Wild Desert Burros and the Japanese Bombing attack on Oregon

Cape Blanco, Oregon - 6 May 2006

We drive though northern Nevada to Oregon and visit Crater Lake which still has 11 feet of snow. On the way we encounter herds of wild burros in the lonely desert.


The snowpack at Crater Lake is still 20 or 30 feet deep. The indians avoided this place because it is inhabited by spirits.



Then two days hiking in the giant redwood groves of California. They run to a diameter of 22 feet and a 360 foot height. The sequoia trees on the western side of the Cascade Mountains have diameters of up to 40 feet, but they are shorter than redwoods. One of the redwood groves is named the Amelia Earhart Grove.
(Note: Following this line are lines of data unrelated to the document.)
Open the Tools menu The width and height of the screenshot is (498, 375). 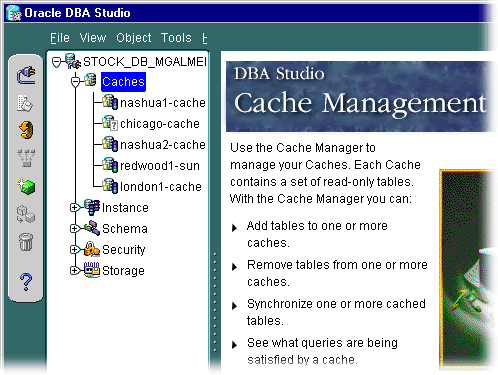coord(176,38)
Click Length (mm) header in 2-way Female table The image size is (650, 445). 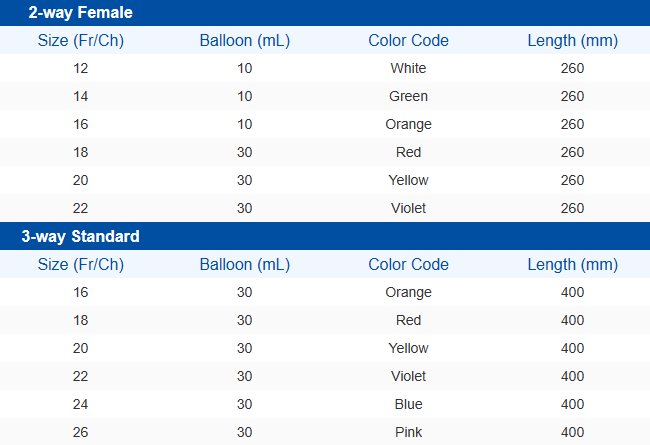point(572,41)
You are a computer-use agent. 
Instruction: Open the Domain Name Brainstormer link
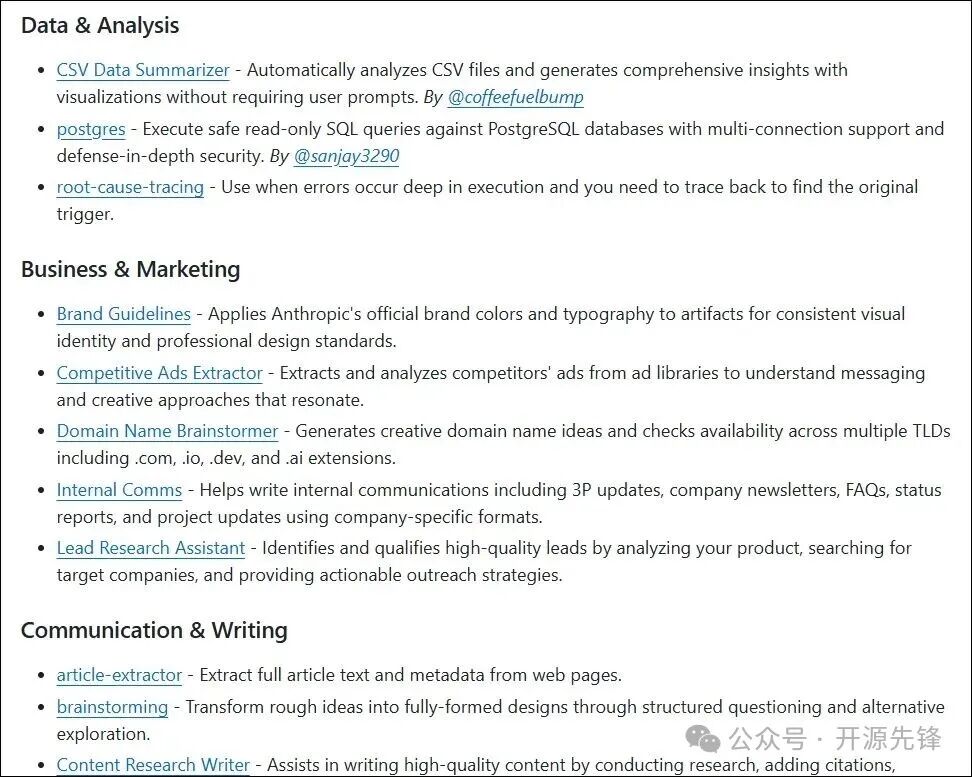point(167,431)
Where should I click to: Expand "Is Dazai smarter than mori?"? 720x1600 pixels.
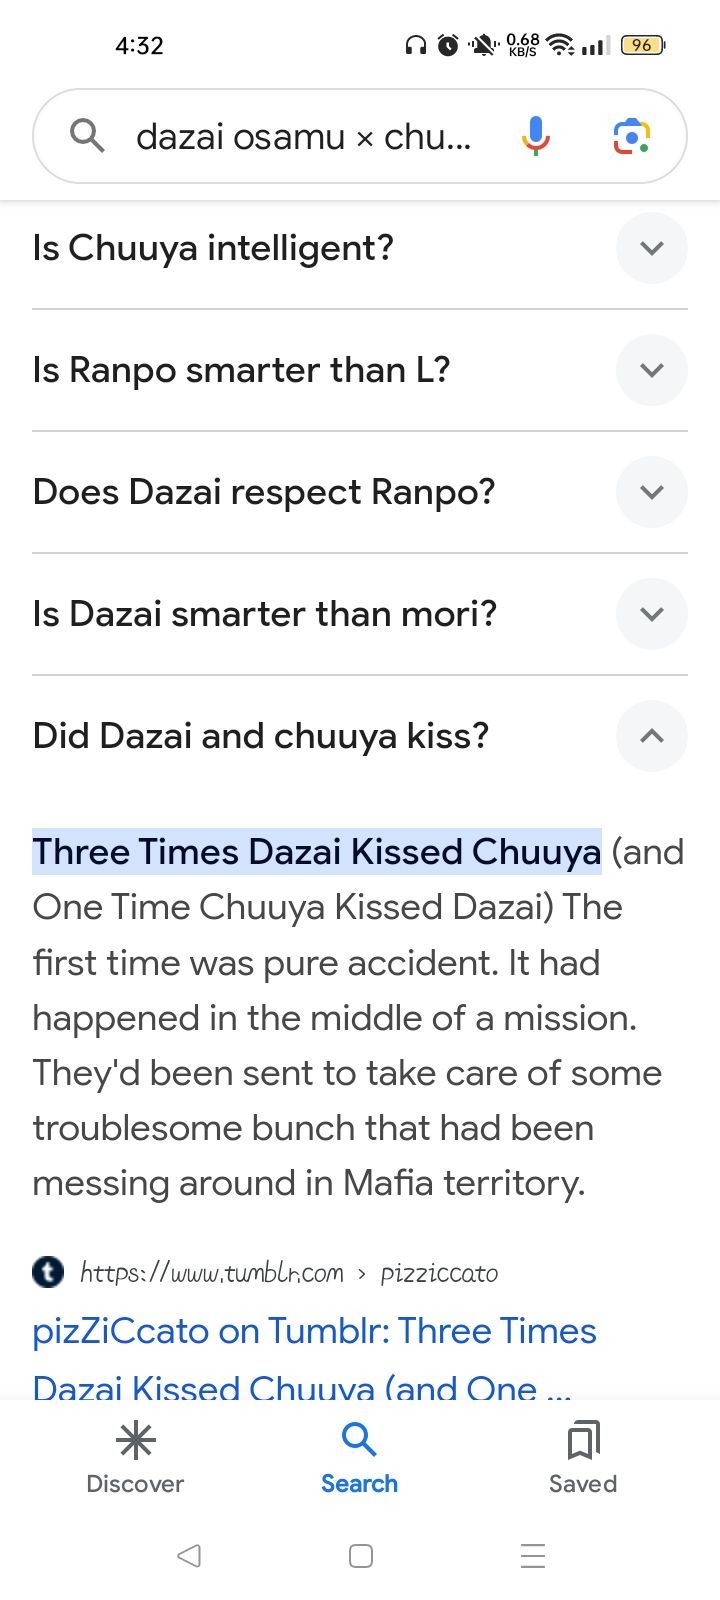[651, 614]
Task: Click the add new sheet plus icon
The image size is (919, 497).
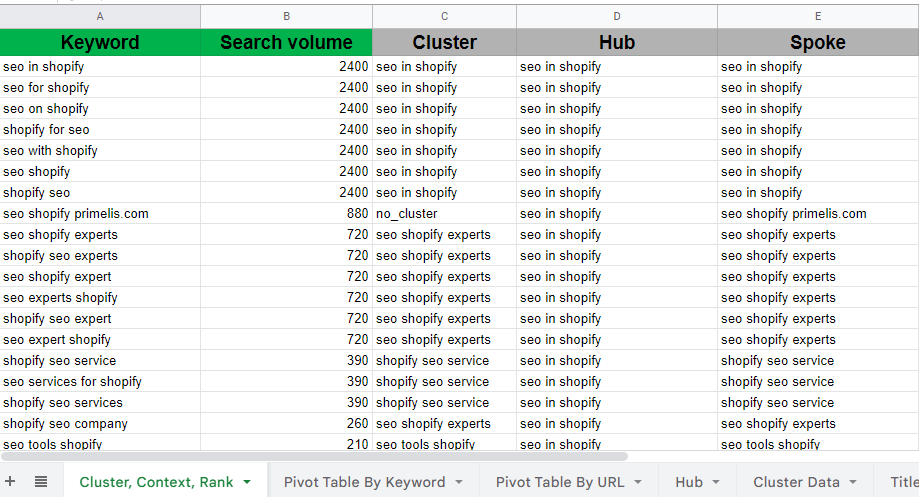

I scrape a tree in Bay City, California and leave a dent in the RV.


The coast of Oregon is spectacular as we head north. I see a few late migrating whale spouts at dawn at Cape Blanco State park.


On 9 September, 1942, a Japanese submarine surfaced 25 miles off Cape Blanco. A modified Japanese Zero was assembled in eight minutes and Warrant Officer Fujita departed with two 170-pound thermite bombs to set fire to the forests.


Unfortunately, the fire danger was low that day and the bombs fizzled. In 1962 Fujita returned to Oregon and presented a 400 year old family samurai sword to the City of Brookings as a traditional pledge of peace. Fujita visited again in 1992 and planted a redwood at the bomb site as an act of apology to the forest.